### [What to do]
No pictures go into the copy. Write out exactly the lines below from the one containing "The image size is (1270, 760)." through the one containing "the Gemini icon".

### [Material supplied]
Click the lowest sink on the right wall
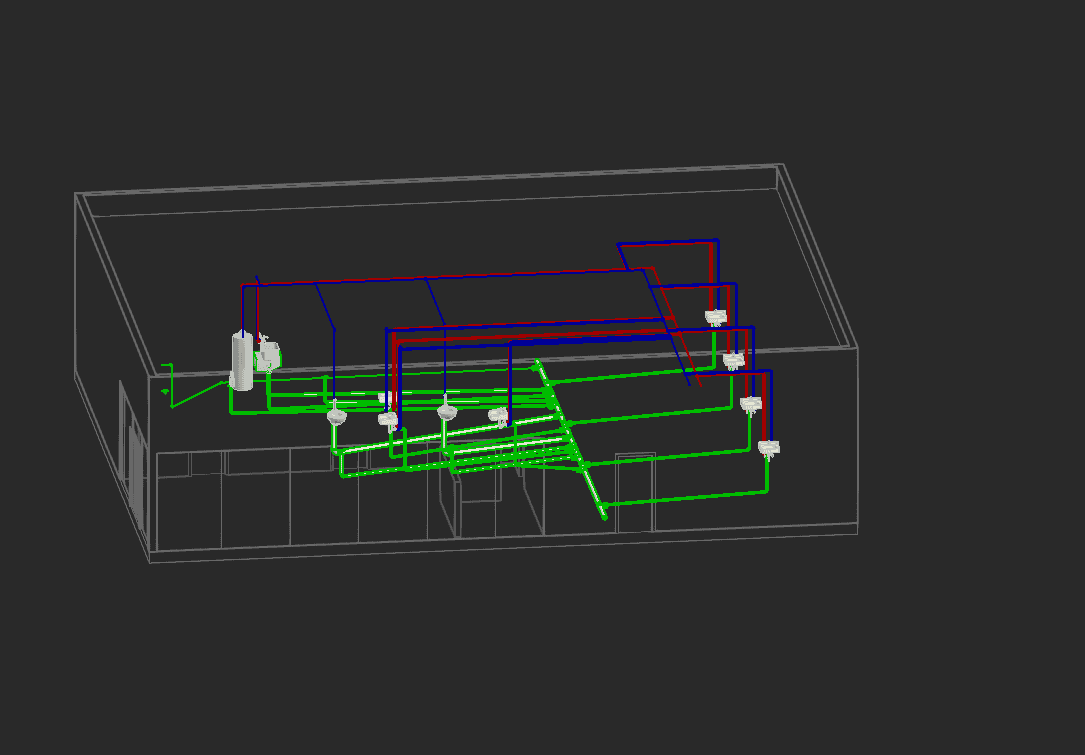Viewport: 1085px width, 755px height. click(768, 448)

==

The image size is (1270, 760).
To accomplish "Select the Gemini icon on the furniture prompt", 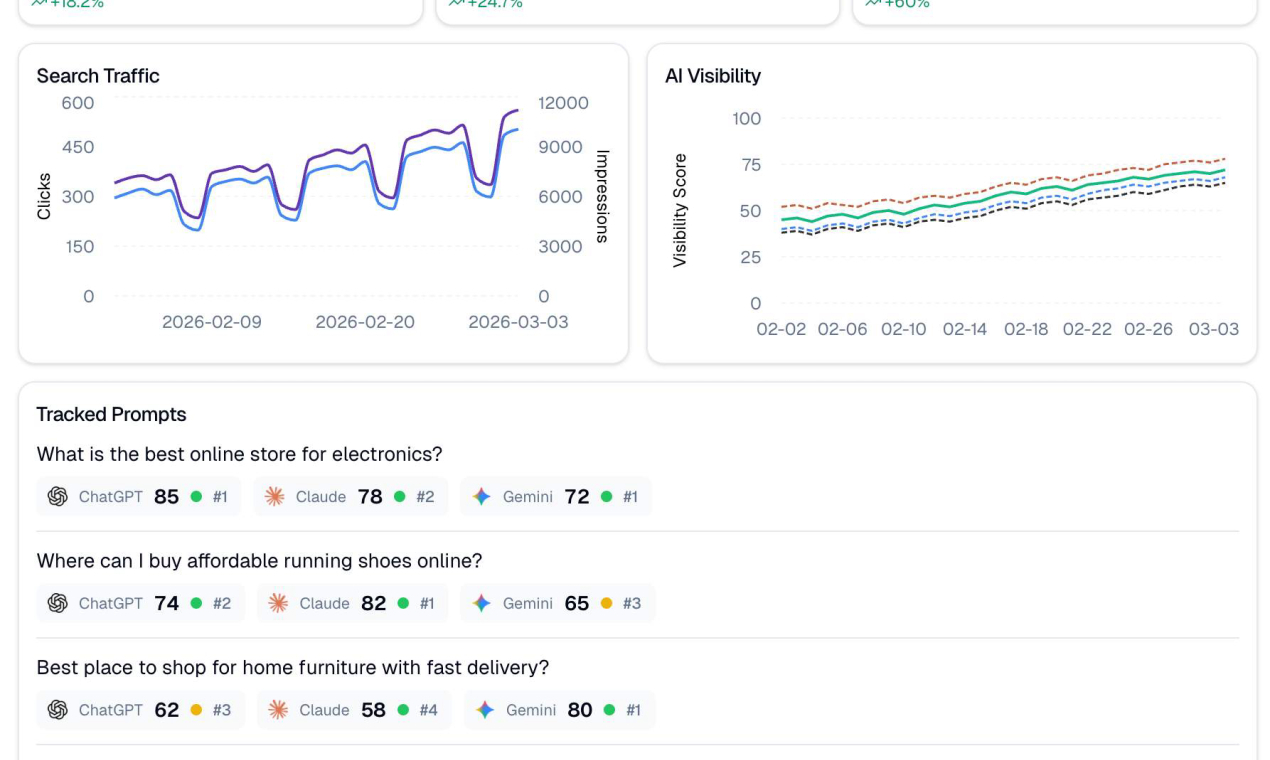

---

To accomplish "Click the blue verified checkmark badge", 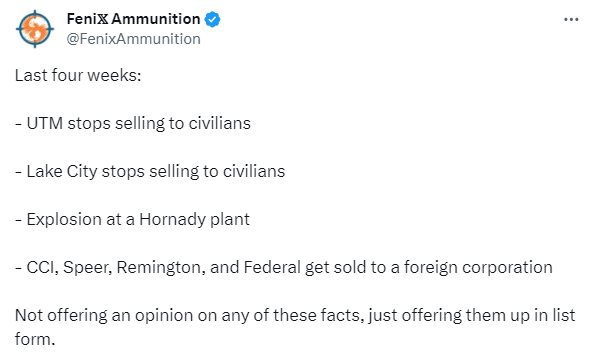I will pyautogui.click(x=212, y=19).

### [Answer to this problem]
The image size is (1270, 760).
To accomplish "Select the Gemini icon on the furniture prompt", 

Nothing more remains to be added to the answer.